0518 GMT — Moscow forces may go to Kiev or Lviv: ex-Russian president
Russian forces may have to advance as far as Kiev or Lviv in Ukraine, Russia's former president Dmitry Medvedev has said in an interview with Russian news agencies.
"Nothing can be ruled out here. If you need to get to Kiev, then you need to go to Kiev, if to Lviv, then you need to go to Lviv in order to destroy this infection," RIA Novosti quoted Medvedev as saying.
0107 GMT — Russia reacts to UK decision to send uranium-based ammo to Ukraine
Russia has threatened to escalate attacks in Ukraine after the British government announced it would provide Ukraine with a type of munition that Moscow claims has nuclear components.
The British defence ministry on Monday confirmed it would provide Ukraine with armour-piercing rounds containing depleted uranium.
Such rounds were developed by the US during the Cold War to destroy Soviet tanks, including the same T-72 tanks that Ukraine now faces in its push to break through a stalemate in the east.
Depleted uranium is a byproduct of the uranium enrichment process needed to create nuclear weapons. The rounds retain some radioactive properties, but they can't generate a nuclear reaction like a nuclear weapon would, RAND nuclear expert and policy researcher Edward Geist said.
23:12 GMT — Russia hits out at Council of Europe as Ukraine fight grinds on
Russia understood the decision to quit the Council of Europe was right and will not return to it in the future, a Russian senior diplomat has said, accusing the council of being Russophobic [dislike or fear of Russia].
In an interview with TASS news agency, Director of the Russian Foreign Ministry’s Department of European Cooperation Nikolay Kobrinets said, "Our 'divorce' with Strasbourg is not a whim, it’s a well-thought decision that took a few years to ripe. The Council of Europe of the present day is far from what it used to be back in 1996. Double standards, hypocrisy and Russophobia are its distinctive traits now. Clearly, with the Council of Europe of this kind, our ways have parted."
Kobrinets went on to say that unification principles and democratic ideals, proclaimed by the Council of Europe's Charter were "sacrificed to bloc interests."
In his words, the West turned the organisation into its ideological appendage and used it to "impose its dubious 'progressivist' values" on Russia and to put pressure on its government and people.

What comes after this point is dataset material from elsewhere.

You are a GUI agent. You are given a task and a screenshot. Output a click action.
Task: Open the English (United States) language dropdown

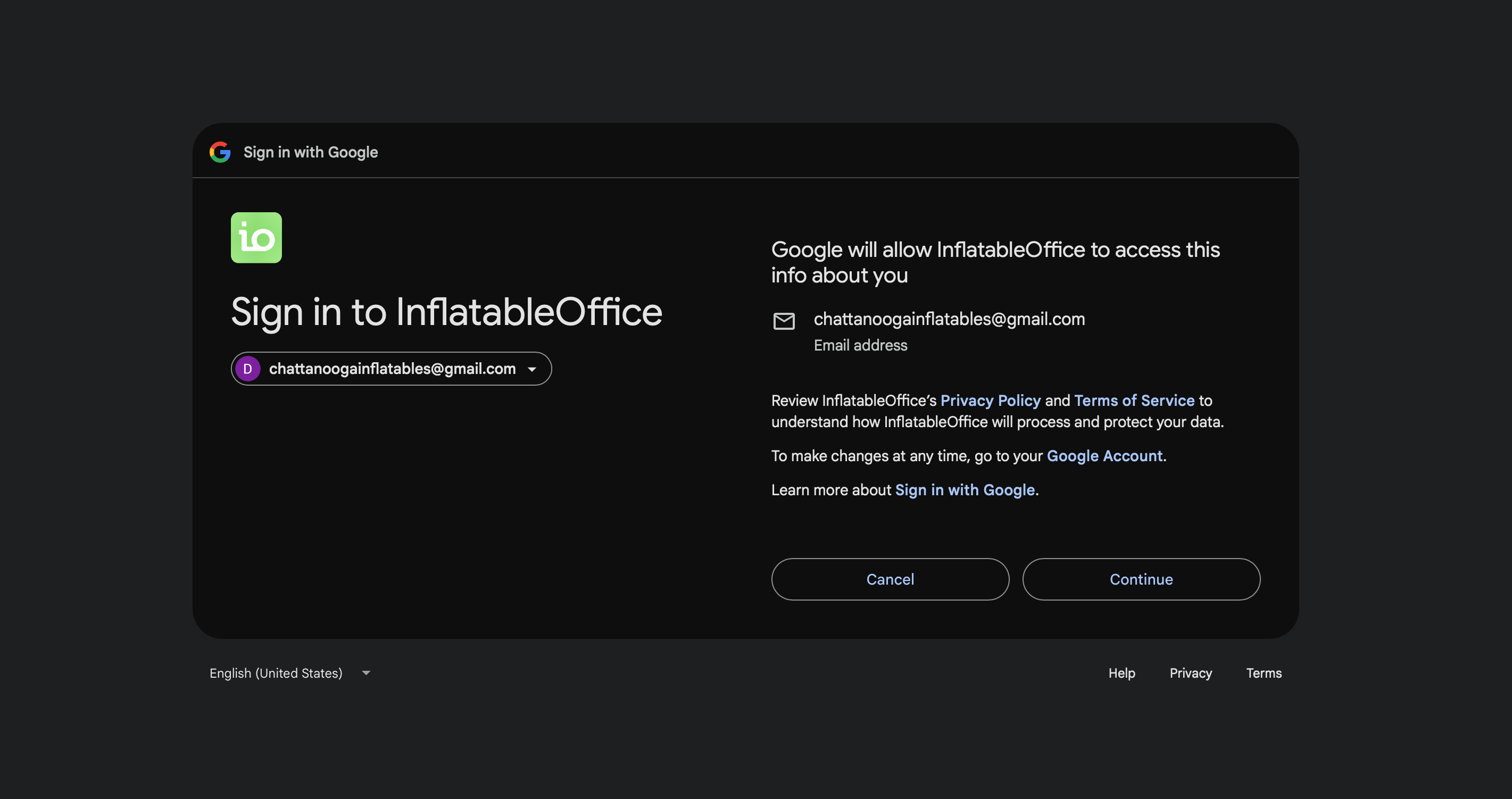[290, 673]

"The page has been turned. There is nothing to regret," the Russian diplomat added.
2044 GMT — Russia takes a dig at 'biased' German media
A report by the German government to the parliament, showing that the country's media are not "just biased, but receive a salary from the government," confirms what Russia "was aware of" long ago, the Foreign Ministry spokesperson has said.
Speaking at a news conference in Moscow, Maria Zakharova told the Anadolu Agency that the German authorities "have done this [interfered in the work of the media] historically and are doing it now."
"We learned nothing new, we've been saying all the time that the German media ... are biased, paid for by German political forces, prone to propaganda and self-censorship.
"Now the German media themselves published relevant materials provided officially by the German side, from which it follows that the German government, contrary to the [previous] statements not only interfere but pays and moderates the content," she said.
Zakharova said Russia is open to "constructive settlement" of conflicts, but if its voice is not heard, then "it learned to take mirror measures."